Dataset records:
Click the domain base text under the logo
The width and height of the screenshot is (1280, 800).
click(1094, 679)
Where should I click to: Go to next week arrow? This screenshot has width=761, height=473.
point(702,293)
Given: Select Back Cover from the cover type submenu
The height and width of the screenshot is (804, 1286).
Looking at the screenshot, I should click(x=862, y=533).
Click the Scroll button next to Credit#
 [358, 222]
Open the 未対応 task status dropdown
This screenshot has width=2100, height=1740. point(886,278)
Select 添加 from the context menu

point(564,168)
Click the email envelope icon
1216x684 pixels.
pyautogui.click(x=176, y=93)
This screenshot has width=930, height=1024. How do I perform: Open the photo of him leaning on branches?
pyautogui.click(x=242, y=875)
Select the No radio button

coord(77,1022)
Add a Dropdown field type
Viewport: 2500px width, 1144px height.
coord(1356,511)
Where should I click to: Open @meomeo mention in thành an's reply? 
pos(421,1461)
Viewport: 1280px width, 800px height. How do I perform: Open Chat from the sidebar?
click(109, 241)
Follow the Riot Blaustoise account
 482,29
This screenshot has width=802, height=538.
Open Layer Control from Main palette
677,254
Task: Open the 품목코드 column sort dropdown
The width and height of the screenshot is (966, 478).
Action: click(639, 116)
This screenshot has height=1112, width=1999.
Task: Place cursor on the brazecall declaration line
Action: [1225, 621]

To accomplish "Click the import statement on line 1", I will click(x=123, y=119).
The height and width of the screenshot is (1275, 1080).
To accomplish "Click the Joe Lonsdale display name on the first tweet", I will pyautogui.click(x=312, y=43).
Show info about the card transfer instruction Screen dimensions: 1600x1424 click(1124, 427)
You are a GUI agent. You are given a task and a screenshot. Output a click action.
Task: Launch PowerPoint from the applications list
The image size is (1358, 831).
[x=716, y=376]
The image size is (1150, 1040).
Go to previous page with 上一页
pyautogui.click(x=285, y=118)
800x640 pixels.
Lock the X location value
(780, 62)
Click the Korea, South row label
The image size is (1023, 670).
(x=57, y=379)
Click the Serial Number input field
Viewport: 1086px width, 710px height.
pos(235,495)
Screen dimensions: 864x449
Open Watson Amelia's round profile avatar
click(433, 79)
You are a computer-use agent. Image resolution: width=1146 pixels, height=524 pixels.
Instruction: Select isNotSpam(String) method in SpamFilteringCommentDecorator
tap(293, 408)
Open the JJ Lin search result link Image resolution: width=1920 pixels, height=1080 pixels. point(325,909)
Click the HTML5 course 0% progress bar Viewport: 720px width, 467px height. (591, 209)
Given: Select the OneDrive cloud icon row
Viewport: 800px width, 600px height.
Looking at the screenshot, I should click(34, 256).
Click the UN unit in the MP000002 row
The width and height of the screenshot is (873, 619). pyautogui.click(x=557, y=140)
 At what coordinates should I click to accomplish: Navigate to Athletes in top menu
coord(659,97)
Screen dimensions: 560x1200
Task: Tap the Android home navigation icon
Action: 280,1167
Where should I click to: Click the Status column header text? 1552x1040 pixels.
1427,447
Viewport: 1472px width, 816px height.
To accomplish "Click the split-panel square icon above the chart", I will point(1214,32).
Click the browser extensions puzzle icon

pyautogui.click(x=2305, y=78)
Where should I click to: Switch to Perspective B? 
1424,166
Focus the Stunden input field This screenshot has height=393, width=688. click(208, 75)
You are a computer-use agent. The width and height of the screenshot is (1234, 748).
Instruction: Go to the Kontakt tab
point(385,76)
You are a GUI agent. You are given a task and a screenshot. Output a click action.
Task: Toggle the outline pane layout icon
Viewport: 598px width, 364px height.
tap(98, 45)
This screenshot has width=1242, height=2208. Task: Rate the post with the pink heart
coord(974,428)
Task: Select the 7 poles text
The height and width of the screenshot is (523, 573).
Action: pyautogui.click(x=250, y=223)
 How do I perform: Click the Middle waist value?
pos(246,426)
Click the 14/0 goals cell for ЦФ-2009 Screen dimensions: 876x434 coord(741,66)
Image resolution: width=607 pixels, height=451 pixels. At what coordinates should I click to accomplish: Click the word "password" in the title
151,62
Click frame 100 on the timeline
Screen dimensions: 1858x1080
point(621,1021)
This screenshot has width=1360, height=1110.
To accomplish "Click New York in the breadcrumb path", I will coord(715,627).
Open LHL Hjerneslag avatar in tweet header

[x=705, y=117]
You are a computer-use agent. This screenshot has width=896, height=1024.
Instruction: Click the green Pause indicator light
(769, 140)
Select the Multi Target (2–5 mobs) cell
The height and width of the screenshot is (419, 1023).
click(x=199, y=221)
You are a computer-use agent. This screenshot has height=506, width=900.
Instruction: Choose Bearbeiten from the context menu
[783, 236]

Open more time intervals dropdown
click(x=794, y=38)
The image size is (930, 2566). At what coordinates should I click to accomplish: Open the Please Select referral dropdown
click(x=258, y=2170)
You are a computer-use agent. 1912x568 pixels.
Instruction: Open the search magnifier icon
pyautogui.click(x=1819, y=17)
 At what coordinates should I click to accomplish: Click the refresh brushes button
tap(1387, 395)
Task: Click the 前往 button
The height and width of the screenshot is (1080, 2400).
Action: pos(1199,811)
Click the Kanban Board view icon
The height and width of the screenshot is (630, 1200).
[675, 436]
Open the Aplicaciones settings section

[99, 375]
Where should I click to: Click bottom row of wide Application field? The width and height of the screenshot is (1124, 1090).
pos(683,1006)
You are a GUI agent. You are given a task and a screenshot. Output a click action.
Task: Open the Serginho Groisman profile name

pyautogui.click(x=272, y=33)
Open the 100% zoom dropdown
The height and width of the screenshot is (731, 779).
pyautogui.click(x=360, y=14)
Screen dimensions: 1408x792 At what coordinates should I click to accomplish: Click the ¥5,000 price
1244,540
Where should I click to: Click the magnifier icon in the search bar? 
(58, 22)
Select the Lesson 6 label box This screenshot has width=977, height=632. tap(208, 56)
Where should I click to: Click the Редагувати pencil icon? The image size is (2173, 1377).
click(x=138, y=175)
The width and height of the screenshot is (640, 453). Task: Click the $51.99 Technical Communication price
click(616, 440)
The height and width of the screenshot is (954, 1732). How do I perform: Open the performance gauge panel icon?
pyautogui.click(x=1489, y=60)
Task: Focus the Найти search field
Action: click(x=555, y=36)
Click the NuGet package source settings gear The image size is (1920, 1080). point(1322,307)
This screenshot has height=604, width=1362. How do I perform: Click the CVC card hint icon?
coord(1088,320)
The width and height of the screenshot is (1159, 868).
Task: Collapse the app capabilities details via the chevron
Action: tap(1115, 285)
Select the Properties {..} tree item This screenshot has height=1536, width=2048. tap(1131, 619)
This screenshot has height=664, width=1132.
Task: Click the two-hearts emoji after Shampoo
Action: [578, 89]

=== Work to complete ===
Please print all of the items above again, word for word, keeping every line unchanged.

=== Answer to the exercise ===
Click the domain base text under the logo
The width and height of the screenshot is (1280, 800).
click(1094, 679)
Where should I click to: Go to next week arrow? This screenshot has width=761, height=473.
point(702,293)
Given: Select Back Cover from the cover type submenu
The height and width of the screenshot is (804, 1286).
Looking at the screenshot, I should click(x=862, y=533).
Click the Scroll button next to Credit#
 [358, 222]
Open the 未対応 task status dropdown
This screenshot has width=2100, height=1740. point(886,278)
Select 添加 from the context menu

point(564,168)
Click the email envelope icon
1216x684 pixels.
pyautogui.click(x=176, y=93)
This screenshot has width=930, height=1024. How do I perform: Open the photo of him leaning on branches?
pyautogui.click(x=242, y=875)
Select the No radio button

coord(77,1022)
Add a Dropdown field type
Viewport: 2500px width, 1144px height.
coord(1356,511)
Where should I click to: Open @meomeo mention in thành an's reply? 
pos(421,1461)
Viewport: 1280px width, 800px height. How do I perform: Open Chat from the sidebar?
click(109, 241)
Follow the Riot Blaustoise account
 482,29
This screenshot has width=802, height=538.
Open Layer Control from Main palette
677,254
Task: Open the 품목코드 column sort dropdown
The width and height of the screenshot is (966, 478).
Action: click(639, 116)
This screenshot has height=1112, width=1999.
Task: Place cursor on the brazecall declaration line
Action: [1225, 621]

To accomplish "Click the import statement on line 1", I will click(x=123, y=119).
The height and width of the screenshot is (1275, 1080).
To accomplish "Click the Joe Lonsdale display name on the first tweet", I will pyautogui.click(x=312, y=43).
Show info about the card transfer instruction Screen dimensions: 1600x1424 click(1124, 427)
You are a GUI agent. You are given a task and a screenshot. Output a click action.
Task: Launch PowerPoint from the applications list
The image size is (1358, 831).
[x=716, y=376]
The image size is (1150, 1040).
Go to previous page with 上一页
pyautogui.click(x=285, y=118)
800x640 pixels.
Lock the X location value
(780, 62)
Click the Korea, South row label
The image size is (1023, 670).
(x=57, y=379)
Click the Serial Number input field
Viewport: 1086px width, 710px height.
pos(235,495)
Screen dimensions: 864x449
Open Watson Amelia's round profile avatar
click(433, 79)
You are a computer-use agent. Image resolution: width=1146 pixels, height=524 pixels.
Instruction: Select isNotSpam(String) method in SpamFilteringCommentDecorator
tap(293, 408)
Open the JJ Lin search result link Image resolution: width=1920 pixels, height=1080 pixels. point(325,909)
Click the HTML5 course 0% progress bar Viewport: 720px width, 467px height. (591, 209)
Given: Select the OneDrive cloud icon row
Viewport: 800px width, 600px height.
Looking at the screenshot, I should click(34, 256).
Click the UN unit in the MP000002 row
The width and height of the screenshot is (873, 619). pyautogui.click(x=557, y=140)
 At what coordinates should I click to accomplish: Navigate to Athletes in top menu
coord(659,97)
Screen dimensions: 560x1200
Task: Tap the Android home navigation icon
Action: 280,1167
Where should I click to: Click the Status column header text? 1552x1040 pixels.
1427,447
Viewport: 1472px width, 816px height.
To accomplish "Click the split-panel square icon above the chart", I will point(1214,32).
Click the browser extensions puzzle icon

pyautogui.click(x=2305, y=78)
Where should I click to: Switch to Perspective B? 
1424,166
Focus the Stunden input field This screenshot has height=393, width=688. click(208, 75)
You are a computer-use agent. The width and height of the screenshot is (1234, 748).
Instruction: Go to the Kontakt tab
point(385,76)
You are a GUI agent. You are given a task and a screenshot. Output a click action.
Task: Toggle the outline pane layout icon
Viewport: 598px width, 364px height.
tap(98, 45)
This screenshot has width=1242, height=2208. Task: Rate the post with the pink heart
coord(974,428)
Task: Select the 7 poles text
The height and width of the screenshot is (523, 573).
Action: pyautogui.click(x=250, y=223)
 How do I perform: Click the Middle waist value?
pos(246,426)
Click the 14/0 goals cell for ЦФ-2009 Screen dimensions: 876x434 coord(741,66)
Image resolution: width=607 pixels, height=451 pixels. At what coordinates should I click to accomplish: Click the word "password" in the title
151,62
Click frame 100 on the timeline
Screen dimensions: 1858x1080
point(621,1021)
This screenshot has width=1360, height=1110.
To accomplish "Click New York in the breadcrumb path", I will coord(715,627).
Open LHL Hjerneslag avatar in tweet header

[x=705, y=117]
You are a computer-use agent. This screenshot has width=896, height=1024.
Instruction: Click the green Pause indicator light
(769, 140)
Select the Multi Target (2–5 mobs) cell
The height and width of the screenshot is (419, 1023).
click(x=199, y=221)
You are a computer-use agent. This screenshot has height=506, width=900.
Instruction: Choose Bearbeiten from the context menu
[783, 236]

Open more time intervals dropdown
click(x=794, y=38)
The image size is (930, 2566). At what coordinates should I click to accomplish: Open the Please Select referral dropdown
click(x=258, y=2170)
You are a computer-use agent. 1912x568 pixels.
Instruction: Open the search magnifier icon
pyautogui.click(x=1819, y=17)
 At what coordinates should I click to accomplish: Click the refresh brushes button
tap(1387, 395)
Task: Click the 前往 button
The height and width of the screenshot is (1080, 2400).
Action: pos(1199,811)
Click the Kanban Board view icon
The height and width of the screenshot is (630, 1200).
[675, 436]
Open the Aplicaciones settings section

[99, 375]
Where should I click to: Click bottom row of wide Application field? The width and height of the screenshot is (1124, 1090).
pos(683,1006)
You are a GUI agent. You are given a task and a screenshot. Output a click action.
Task: Open the Serginho Groisman profile name

pyautogui.click(x=272, y=33)
Open the 100% zoom dropdown
The height and width of the screenshot is (731, 779).
pyautogui.click(x=360, y=14)
Screen dimensions: 1408x792 At what coordinates should I click to accomplish: Click the ¥5,000 price
1244,540
Where should I click to: Click the magnifier icon in the search bar? 
(58, 22)
Select the Lesson 6 label box This screenshot has width=977, height=632. tap(208, 56)
Where should I click to: Click the Редагувати pencil icon? The image size is (2173, 1377).
click(x=138, y=175)
The width and height of the screenshot is (640, 453). Task: Click the $51.99 Technical Communication price
click(616, 440)
The height and width of the screenshot is (954, 1732). How do I perform: Open the performance gauge panel icon?
pyautogui.click(x=1489, y=60)
Task: Focus the Найти search field
Action: click(x=555, y=36)
Click the NuGet package source settings gear The image size is (1920, 1080). point(1322,307)
This screenshot has height=604, width=1362. How do I perform: Click the CVC card hint icon?
coord(1088,320)
The width and height of the screenshot is (1159, 868).
Task: Collapse the app capabilities details via the chevron
Action: tap(1115, 285)
Select the Properties {..} tree item This screenshot has height=1536, width=2048. tap(1131, 619)
This screenshot has height=664, width=1132.
Task: Click the two-hearts emoji after Shampoo
Action: [578, 89]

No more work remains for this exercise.